- Born: 20 November 1901 Kyiv, Russian Empire
- Died: 13 April 1959 (aged 57) Leningrad, USSR
- Education: Russian State Institute of Art History
- Writing career
- Notable work: Russkie bogatyri (1949)

= Irina Karnaoukhova =

Ukrainian-Russian children's writer and folklorist (1901–1959)

Irina Valerianovna Karnaoukhova (Карнаухова Ирина Валериановна, Карнаухова Ірина Валеріанівна, 20 November 1901 NS – 13 April 1959) was a Ukrainian-Russian children's writer, folklorist and collector of fairy tales. She published collections of folk tales, wrote her own children's stories and hosted a children's radio show.

== Family, education and early life ==
Karnaoukhova was born on 20 November 1901 in Kyiv, then in the Russian Empire, now in Ukraine. Karnaoukhova's mother Alla Mitrofanovna Karnaukhova (Алла Митрофановна Карнаухова) worked in the editorial offices of Kyiv newspapers. Her father was a railroad employee.

After completing her schooling in Kyiv, Karnaoukhova worked as a librarian for the Department of Public Education. In 1922, Karnaoukhova moved to Petrozavodsk to live with her mother's family. She studied advanced courses at the Russian State Institute of Art History [ru]. She became friends with figures of Russian literature such as Anna Akhmatova, Korney Chukovsky, Sophia Tolstaya, Maximilian Voloshin and Yevgeny Zamyatin, holidaying with Tolstaya and Voloshin in Koktebel in the Crimea. Among this literary circle, she was known as a performer of Russian folk tales. Karnaoukhova claimed that all women were tellers of folk tales and that not all men were, but those men who did had a wider repertoire as they could leave their homes travelling and collect new stories.

In 1926 to 1932, Karnaoukhova participated in northern folklore collecting expeditions to Mezen, Pechora, Pinega, Pomorie and Zaonezhye with Russian State Institute of Art History's Peasant Art Study Section. She collected folk legends, fairy tales, songs and music.

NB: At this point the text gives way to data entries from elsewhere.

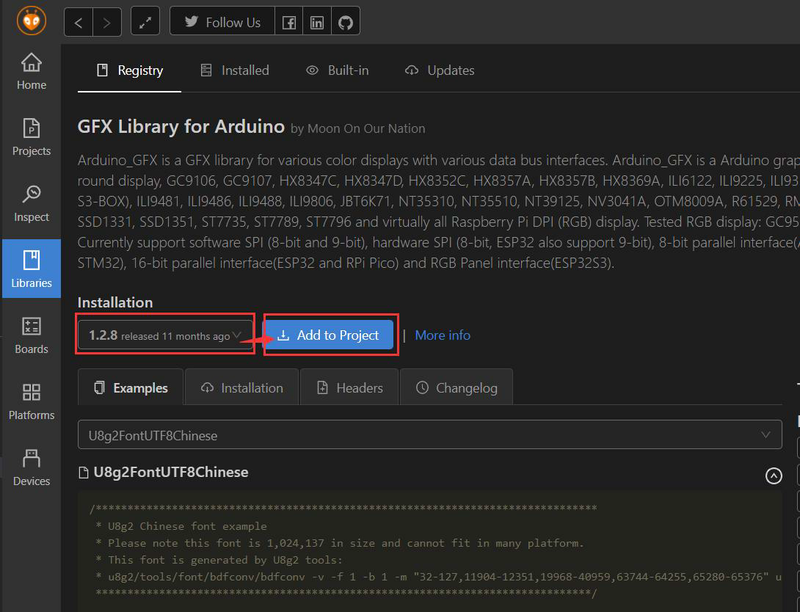Open the version 1.2.8 dropdown
Viewport: 800px width, 612px height.
(x=165, y=335)
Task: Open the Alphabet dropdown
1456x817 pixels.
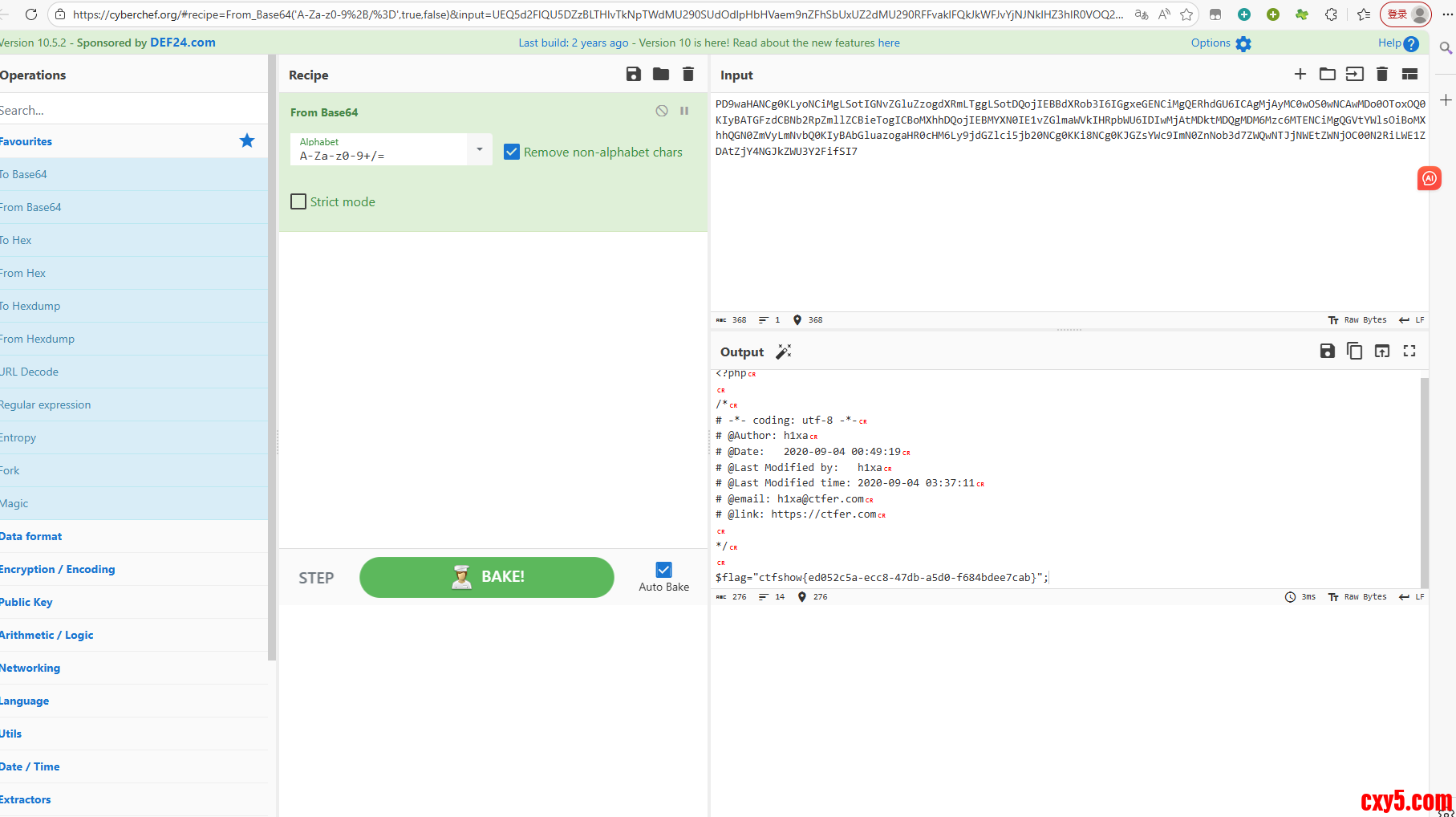Action: pyautogui.click(x=479, y=149)
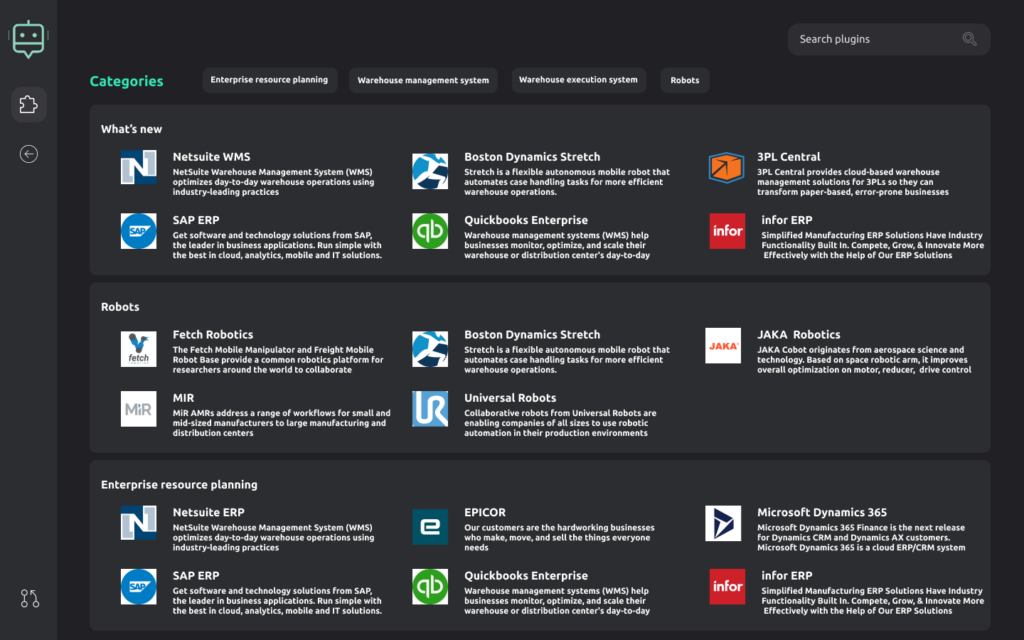Select the JAKA Robotics logo
The height and width of the screenshot is (640, 1024).
[724, 346]
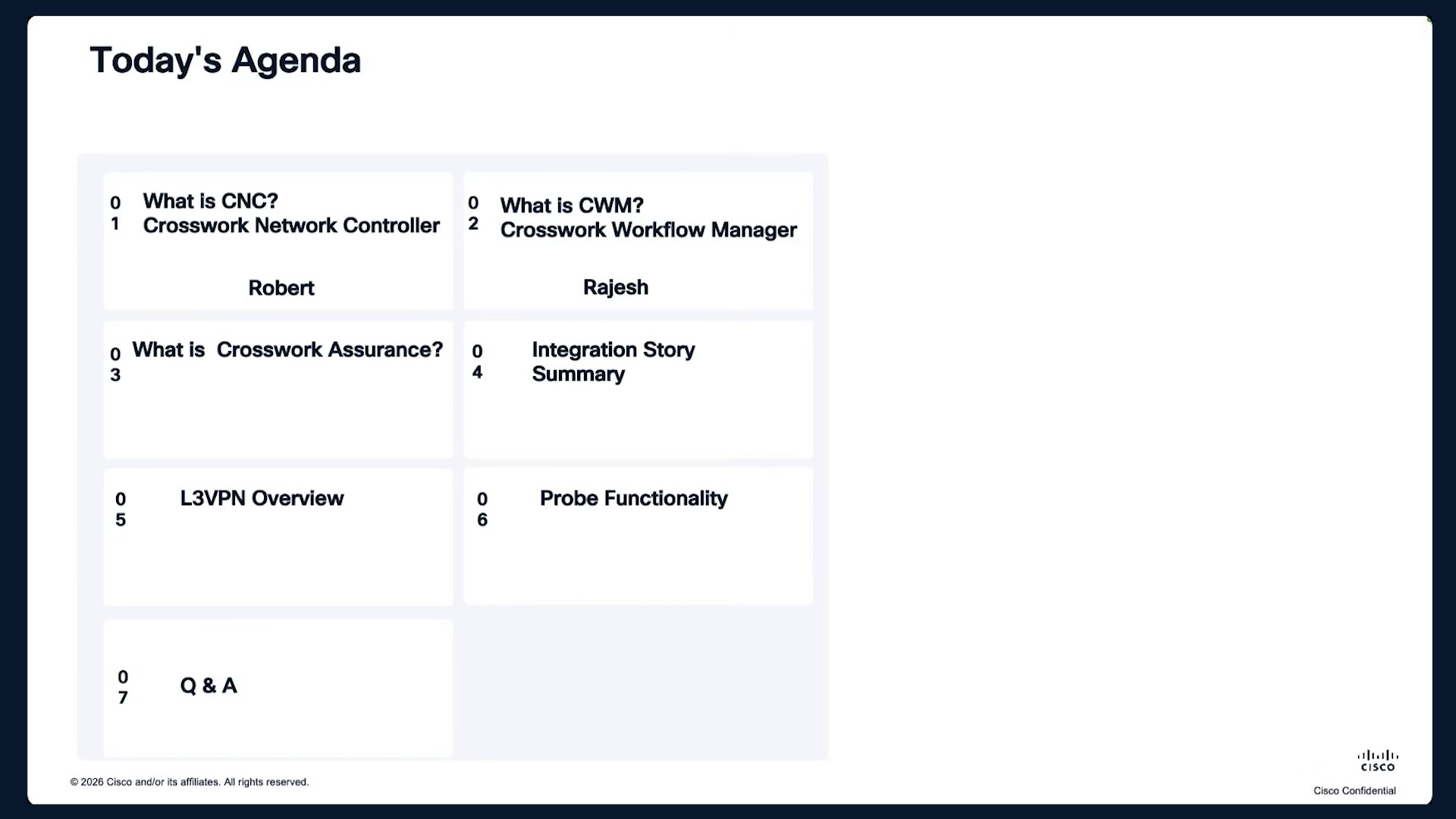
Task: Click the Cisco copyright notice text
Action: pyautogui.click(x=190, y=782)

At the outbreak of World War II, Karnaoukhova was working at the boarding camp of the Leningrad Summer Fund. She and the children were evacuated from near the Eastern Front to the Molotov region, where she worked as a teacher until 1944. After the war, she moved to Leningrad.

== Writing ==
In 1930, Karnaoukhova joined the All-Russian Writers' Union [ru]. Around this time, she hosted a children's radio show on the nationwide Leningrad Radio (the precursor to 5TV) called Сказки бабушки Арины.

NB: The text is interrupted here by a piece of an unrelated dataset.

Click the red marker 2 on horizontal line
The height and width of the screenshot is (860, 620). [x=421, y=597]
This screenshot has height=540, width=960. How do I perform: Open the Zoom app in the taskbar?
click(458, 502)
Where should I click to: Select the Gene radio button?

In 1934, Karnaoukhova published Skazki i predaniia severnogo kratia (Tales and Traditions of the Northern Region), using material collected during her northern folklore research, on "the state of the tale or poetic creative work of the peasant strarta of a specific territorial region in a specific section of time."

In 1949, Karnaoukhova released Russkie bogatyri (Russian Heroes), a "clean" retelling of traditional bylina epic heroes for children, where the male protagonists had no psychological struggles or doubts about their loyalty to Russia and courageously fought for the honour of their homeland. The book was popular and was republished in 1963.

== Select publications ==

- Skazki i predaniia severnogo kratia (Tales and Traditions of the Northern Region), 1934
- Russkie bogatyri (Russian Heroes), 1949, republished in 1963
- Eluosi yong shi (Brave Russian fighters), 1953

== Death ==
Karnaoukhova died on 13 April 1959 in Leningrad, USSR, aged 57.